Your response should be the lines from the one holding "Política de Privacidade (82, 1120)" to the last line of the data below, copied exactly and with no additions.

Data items
------------------------------------------------------------
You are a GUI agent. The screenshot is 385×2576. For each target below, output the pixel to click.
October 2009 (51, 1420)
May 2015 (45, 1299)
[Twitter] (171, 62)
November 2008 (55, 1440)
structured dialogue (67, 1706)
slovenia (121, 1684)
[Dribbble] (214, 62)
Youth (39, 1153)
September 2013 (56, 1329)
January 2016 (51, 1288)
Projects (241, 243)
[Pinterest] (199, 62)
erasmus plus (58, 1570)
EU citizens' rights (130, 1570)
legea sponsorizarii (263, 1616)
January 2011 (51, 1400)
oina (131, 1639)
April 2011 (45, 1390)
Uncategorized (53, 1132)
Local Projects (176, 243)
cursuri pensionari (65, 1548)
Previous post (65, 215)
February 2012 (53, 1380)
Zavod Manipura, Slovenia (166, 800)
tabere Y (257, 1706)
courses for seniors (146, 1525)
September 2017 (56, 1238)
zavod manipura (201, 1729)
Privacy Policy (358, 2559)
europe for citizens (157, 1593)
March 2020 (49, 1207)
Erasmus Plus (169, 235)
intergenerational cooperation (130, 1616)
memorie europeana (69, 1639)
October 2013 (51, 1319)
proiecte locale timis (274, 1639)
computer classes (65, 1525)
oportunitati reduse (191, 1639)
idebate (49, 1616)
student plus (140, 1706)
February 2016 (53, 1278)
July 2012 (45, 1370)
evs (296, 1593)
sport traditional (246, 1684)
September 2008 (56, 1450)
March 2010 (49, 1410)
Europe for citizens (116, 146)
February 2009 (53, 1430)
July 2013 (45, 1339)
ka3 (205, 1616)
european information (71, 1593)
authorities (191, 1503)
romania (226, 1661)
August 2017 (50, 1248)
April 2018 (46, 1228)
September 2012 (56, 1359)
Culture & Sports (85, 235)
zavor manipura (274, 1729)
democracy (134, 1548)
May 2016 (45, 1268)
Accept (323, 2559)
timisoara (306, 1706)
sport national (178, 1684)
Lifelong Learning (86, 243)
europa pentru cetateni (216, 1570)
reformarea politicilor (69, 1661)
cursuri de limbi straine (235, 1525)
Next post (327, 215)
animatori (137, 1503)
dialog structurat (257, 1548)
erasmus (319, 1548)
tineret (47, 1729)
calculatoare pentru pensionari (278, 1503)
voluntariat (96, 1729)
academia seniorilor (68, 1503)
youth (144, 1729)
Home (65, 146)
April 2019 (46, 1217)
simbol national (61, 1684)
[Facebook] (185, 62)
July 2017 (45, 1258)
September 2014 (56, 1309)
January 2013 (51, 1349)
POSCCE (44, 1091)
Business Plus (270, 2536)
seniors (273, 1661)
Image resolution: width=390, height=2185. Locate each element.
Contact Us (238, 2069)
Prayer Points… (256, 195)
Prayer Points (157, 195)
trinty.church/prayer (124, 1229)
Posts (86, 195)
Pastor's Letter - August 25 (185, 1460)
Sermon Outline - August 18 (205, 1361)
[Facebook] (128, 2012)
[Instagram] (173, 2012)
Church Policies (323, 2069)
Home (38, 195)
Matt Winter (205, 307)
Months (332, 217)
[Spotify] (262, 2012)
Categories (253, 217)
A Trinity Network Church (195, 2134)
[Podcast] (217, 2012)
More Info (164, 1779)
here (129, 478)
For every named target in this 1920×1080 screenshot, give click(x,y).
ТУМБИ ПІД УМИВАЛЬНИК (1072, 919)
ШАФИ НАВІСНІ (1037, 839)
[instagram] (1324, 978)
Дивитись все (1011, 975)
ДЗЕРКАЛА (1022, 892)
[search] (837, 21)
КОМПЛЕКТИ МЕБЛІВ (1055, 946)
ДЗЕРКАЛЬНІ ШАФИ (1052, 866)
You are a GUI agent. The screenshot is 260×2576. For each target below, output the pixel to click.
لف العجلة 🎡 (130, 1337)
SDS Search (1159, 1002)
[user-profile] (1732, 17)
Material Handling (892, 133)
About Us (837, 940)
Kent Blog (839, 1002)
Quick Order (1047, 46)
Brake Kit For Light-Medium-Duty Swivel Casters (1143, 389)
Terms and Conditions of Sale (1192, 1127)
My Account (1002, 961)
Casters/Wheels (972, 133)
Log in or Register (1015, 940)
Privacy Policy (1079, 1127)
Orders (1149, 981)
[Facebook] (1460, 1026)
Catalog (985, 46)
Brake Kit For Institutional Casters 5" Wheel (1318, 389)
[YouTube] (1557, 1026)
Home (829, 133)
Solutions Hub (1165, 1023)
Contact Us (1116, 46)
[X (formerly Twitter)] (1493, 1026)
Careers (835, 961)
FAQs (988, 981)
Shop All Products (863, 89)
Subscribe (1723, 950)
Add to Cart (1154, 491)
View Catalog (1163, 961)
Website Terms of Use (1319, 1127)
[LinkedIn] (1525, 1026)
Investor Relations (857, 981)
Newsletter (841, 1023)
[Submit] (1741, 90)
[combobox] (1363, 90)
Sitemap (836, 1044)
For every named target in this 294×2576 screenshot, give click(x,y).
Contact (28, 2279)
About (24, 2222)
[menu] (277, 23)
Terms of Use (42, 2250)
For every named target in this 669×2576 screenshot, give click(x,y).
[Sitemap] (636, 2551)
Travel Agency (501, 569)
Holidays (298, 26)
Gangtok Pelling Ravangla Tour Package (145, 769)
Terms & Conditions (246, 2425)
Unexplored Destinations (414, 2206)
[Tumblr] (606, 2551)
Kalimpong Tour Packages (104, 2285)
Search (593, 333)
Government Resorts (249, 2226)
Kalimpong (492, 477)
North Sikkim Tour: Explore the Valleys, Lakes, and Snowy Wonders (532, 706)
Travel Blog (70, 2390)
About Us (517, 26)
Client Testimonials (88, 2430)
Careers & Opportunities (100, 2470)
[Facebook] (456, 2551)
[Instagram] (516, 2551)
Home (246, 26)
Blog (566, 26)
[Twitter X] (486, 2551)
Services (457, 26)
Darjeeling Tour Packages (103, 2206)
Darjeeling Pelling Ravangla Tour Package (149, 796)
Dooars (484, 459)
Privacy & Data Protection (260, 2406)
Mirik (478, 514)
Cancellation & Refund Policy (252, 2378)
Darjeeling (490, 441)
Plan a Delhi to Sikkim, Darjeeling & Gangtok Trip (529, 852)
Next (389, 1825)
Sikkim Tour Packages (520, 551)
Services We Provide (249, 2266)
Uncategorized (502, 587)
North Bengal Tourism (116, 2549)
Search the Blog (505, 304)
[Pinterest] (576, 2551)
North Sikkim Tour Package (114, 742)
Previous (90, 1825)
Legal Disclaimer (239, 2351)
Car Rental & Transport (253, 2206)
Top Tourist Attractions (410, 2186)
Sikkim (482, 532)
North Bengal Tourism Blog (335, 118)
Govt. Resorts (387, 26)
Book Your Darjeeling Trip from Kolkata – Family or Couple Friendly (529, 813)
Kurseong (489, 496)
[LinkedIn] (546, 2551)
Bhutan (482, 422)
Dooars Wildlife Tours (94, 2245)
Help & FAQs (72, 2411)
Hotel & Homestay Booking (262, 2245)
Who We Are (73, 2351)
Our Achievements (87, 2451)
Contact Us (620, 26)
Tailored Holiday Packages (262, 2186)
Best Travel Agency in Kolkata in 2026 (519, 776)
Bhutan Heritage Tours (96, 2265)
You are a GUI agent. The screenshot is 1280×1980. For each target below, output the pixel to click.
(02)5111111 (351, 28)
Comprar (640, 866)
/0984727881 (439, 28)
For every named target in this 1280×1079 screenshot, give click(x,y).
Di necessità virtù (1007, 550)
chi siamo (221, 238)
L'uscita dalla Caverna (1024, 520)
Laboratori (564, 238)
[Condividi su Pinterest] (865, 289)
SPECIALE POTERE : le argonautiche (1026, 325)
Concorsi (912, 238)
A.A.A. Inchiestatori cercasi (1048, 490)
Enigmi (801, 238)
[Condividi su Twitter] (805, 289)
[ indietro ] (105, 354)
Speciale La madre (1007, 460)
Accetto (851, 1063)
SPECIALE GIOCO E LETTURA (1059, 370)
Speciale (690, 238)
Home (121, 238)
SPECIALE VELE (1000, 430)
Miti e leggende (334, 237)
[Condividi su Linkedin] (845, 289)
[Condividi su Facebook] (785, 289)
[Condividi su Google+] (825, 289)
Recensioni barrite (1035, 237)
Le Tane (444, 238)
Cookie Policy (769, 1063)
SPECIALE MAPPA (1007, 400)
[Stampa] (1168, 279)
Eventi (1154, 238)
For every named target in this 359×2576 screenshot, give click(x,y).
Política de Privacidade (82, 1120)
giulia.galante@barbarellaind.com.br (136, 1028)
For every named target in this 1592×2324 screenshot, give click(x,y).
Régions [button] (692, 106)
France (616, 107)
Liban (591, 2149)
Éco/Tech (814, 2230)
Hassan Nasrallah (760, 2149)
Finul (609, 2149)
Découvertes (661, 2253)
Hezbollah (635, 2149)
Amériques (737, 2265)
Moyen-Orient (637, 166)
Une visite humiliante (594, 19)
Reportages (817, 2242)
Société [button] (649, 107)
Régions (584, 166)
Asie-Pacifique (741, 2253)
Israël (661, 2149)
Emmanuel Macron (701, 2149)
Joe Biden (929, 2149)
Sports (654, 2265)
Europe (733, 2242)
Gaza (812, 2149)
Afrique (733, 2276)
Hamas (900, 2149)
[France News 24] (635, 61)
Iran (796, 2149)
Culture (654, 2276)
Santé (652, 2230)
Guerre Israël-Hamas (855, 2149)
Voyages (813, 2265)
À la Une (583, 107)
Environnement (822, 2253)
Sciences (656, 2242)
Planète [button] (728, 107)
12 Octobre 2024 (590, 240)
------------------------------------------------------------
# [Finished exercise]
Política de Privacidade (82, 1120)
giulia.galante@barbarellaind.com.br (136, 1028)
For every named target in this 1592×2324 screenshot, give click(x,y).
Régions [button] (692, 106)
France (616, 107)
Liban (591, 2149)
Éco/Tech (814, 2230)
Hassan Nasrallah (760, 2149)
Finul (609, 2149)
Découvertes (661, 2253)
Hezbollah (635, 2149)
Amériques (737, 2265)
Moyen-Orient (637, 166)
Une visite humiliante (594, 19)
Reportages (817, 2242)
Société [button] (649, 107)
Régions (584, 166)
Asie-Pacifique (741, 2253)
Israël (661, 2149)
Emmanuel Macron (701, 2149)
Joe Biden (929, 2149)
Sports (654, 2265)
Europe (733, 2242)
Gaza (812, 2149)
Afrique (733, 2276)
Hamas (900, 2149)
[France News 24] (635, 61)
Iran (796, 2149)
Culture (654, 2276)
Santé (652, 2230)
Guerre Israël-Hamas (855, 2149)
Voyages (813, 2265)
À la Une (583, 107)
Environnement (822, 2253)
Sciences (656, 2242)
Planète [button] (728, 107)
12 Octobre 2024 (590, 240)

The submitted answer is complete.